- _WHAT IS NEEDED_: Find the lines below in which the string "Click" occurs. Copy each one.

- _DATA FOR REVIEW_:
________________________________________

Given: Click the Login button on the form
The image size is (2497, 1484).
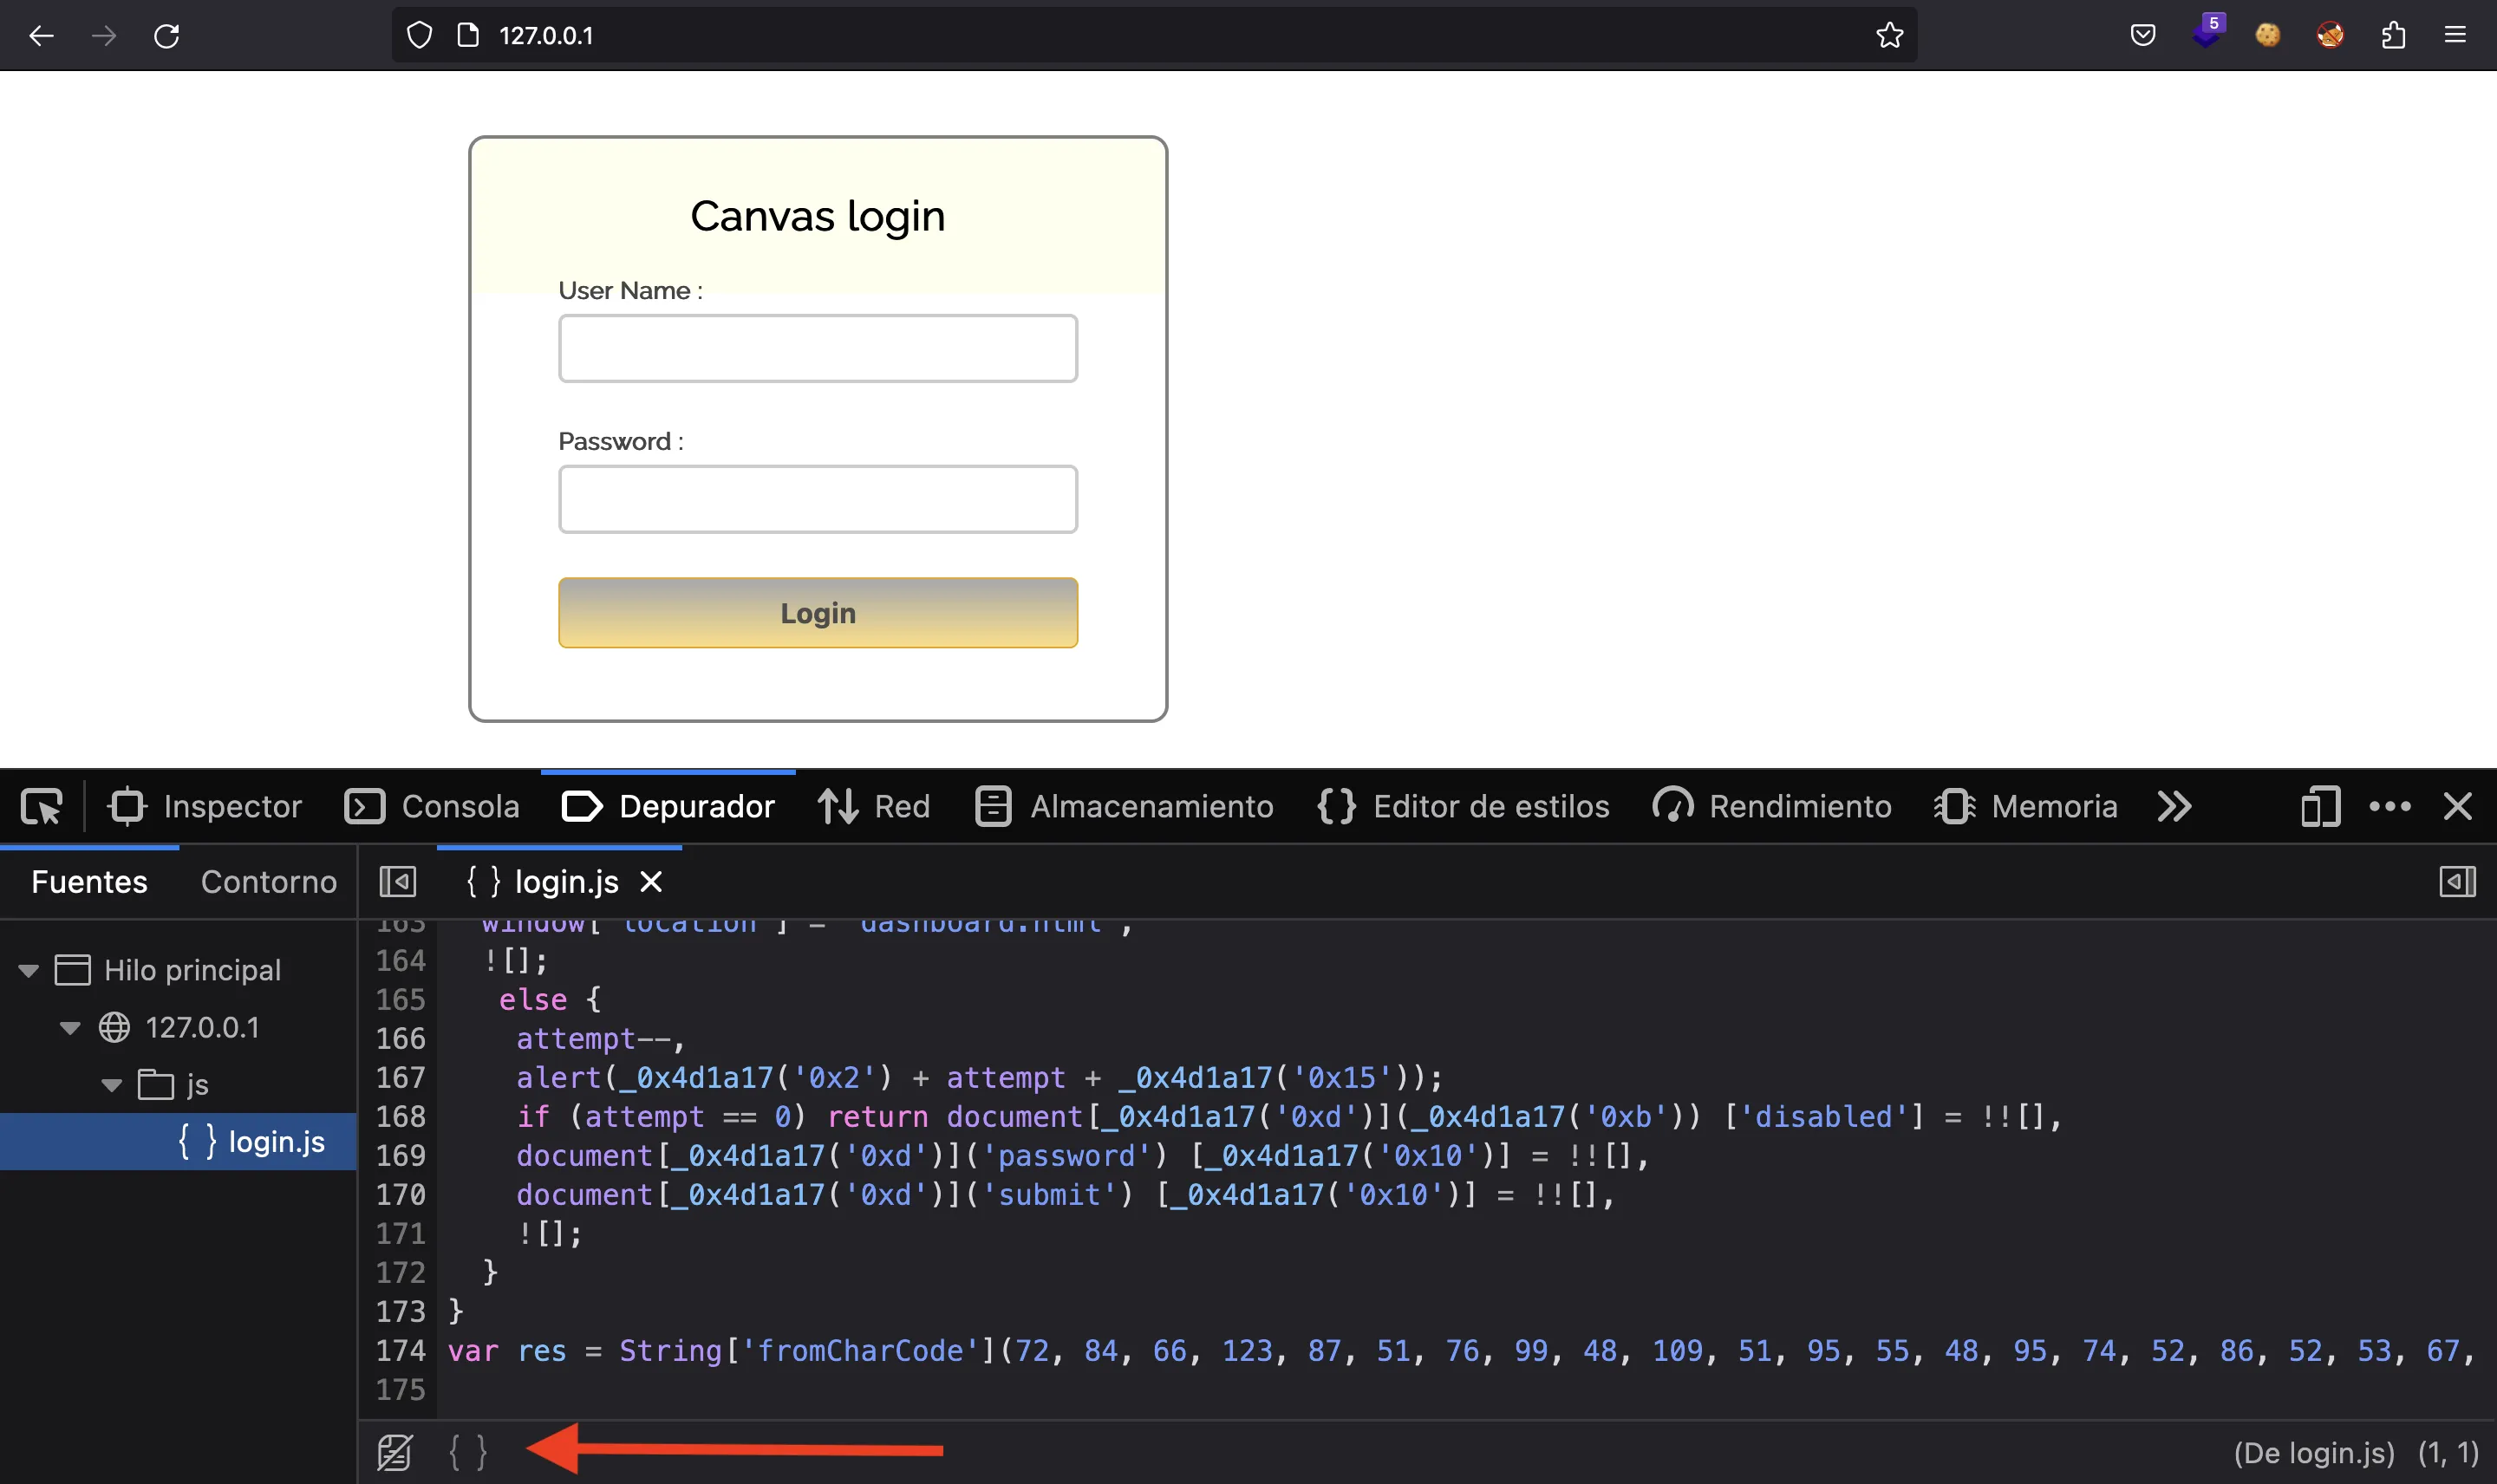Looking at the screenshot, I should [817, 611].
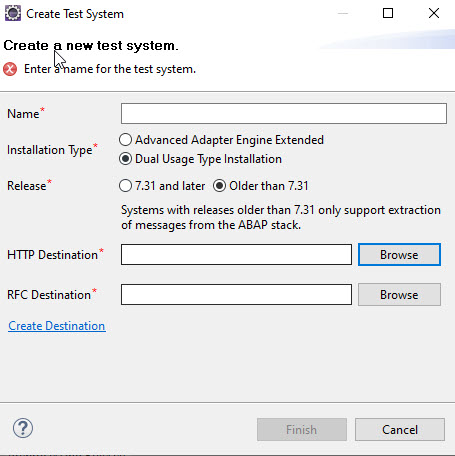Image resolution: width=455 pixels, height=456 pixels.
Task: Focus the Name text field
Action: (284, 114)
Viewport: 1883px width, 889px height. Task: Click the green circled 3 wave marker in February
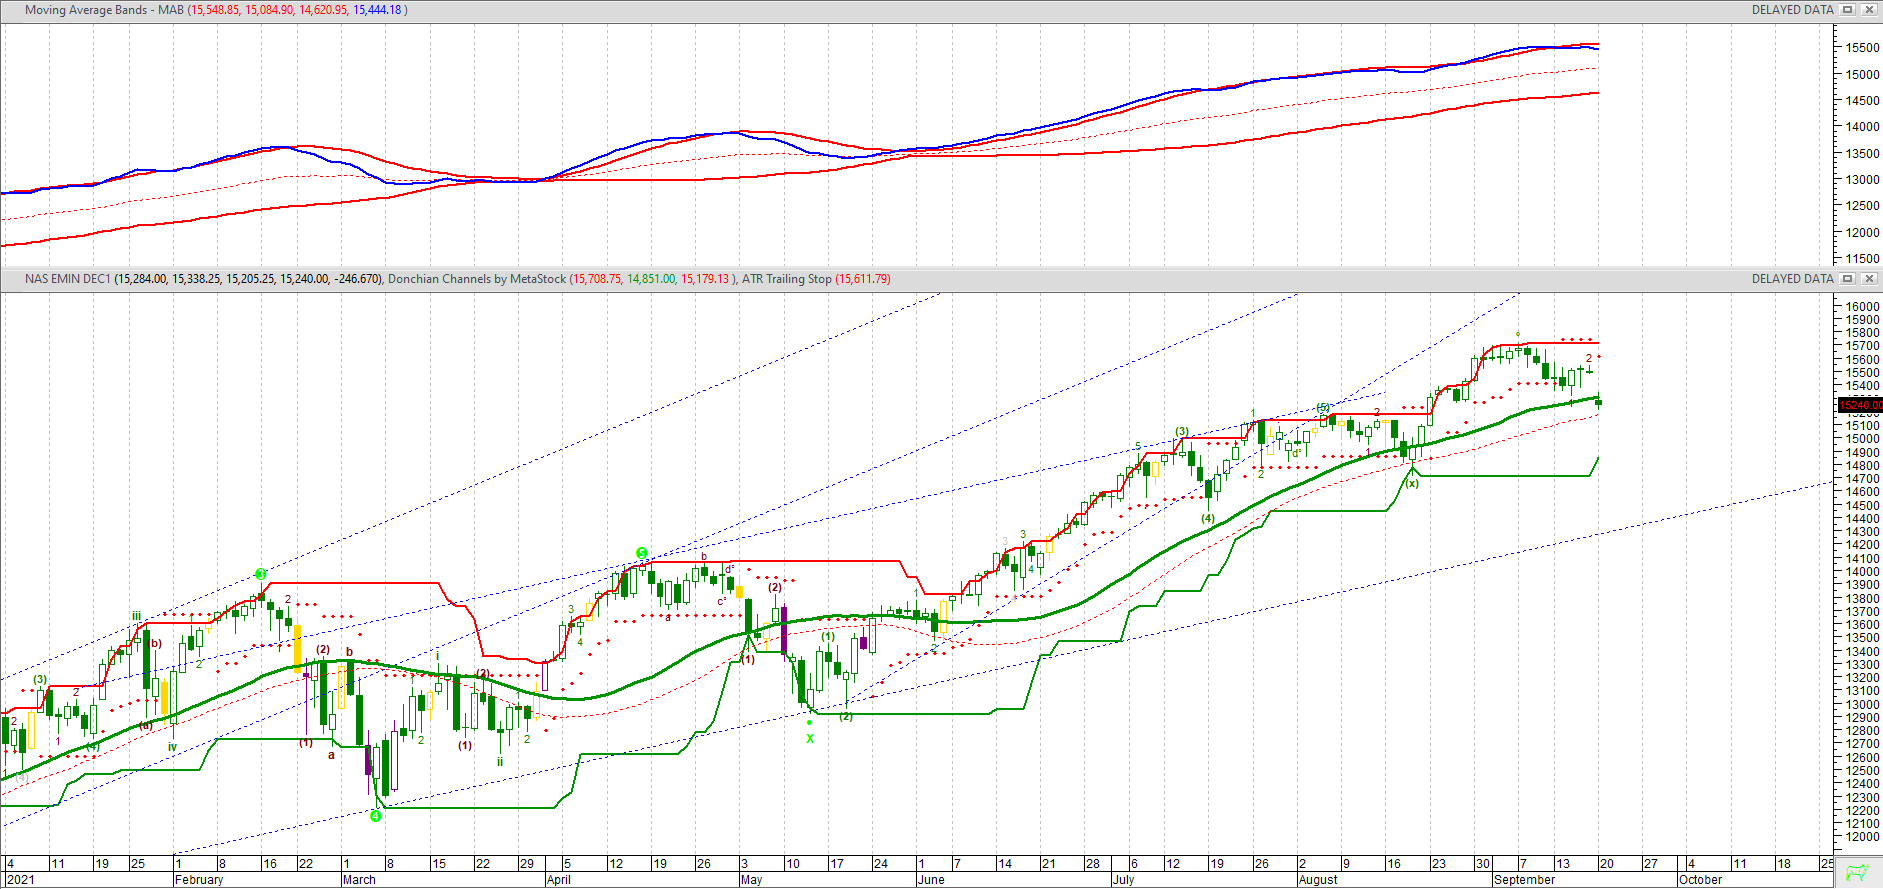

________________________________________

- _ANSWER TO THIS PROBLEM_:
Given: Click the Login button on the form
Viewport: 1883px width, 889px height. Task: Click the green circled 3 wave marker in February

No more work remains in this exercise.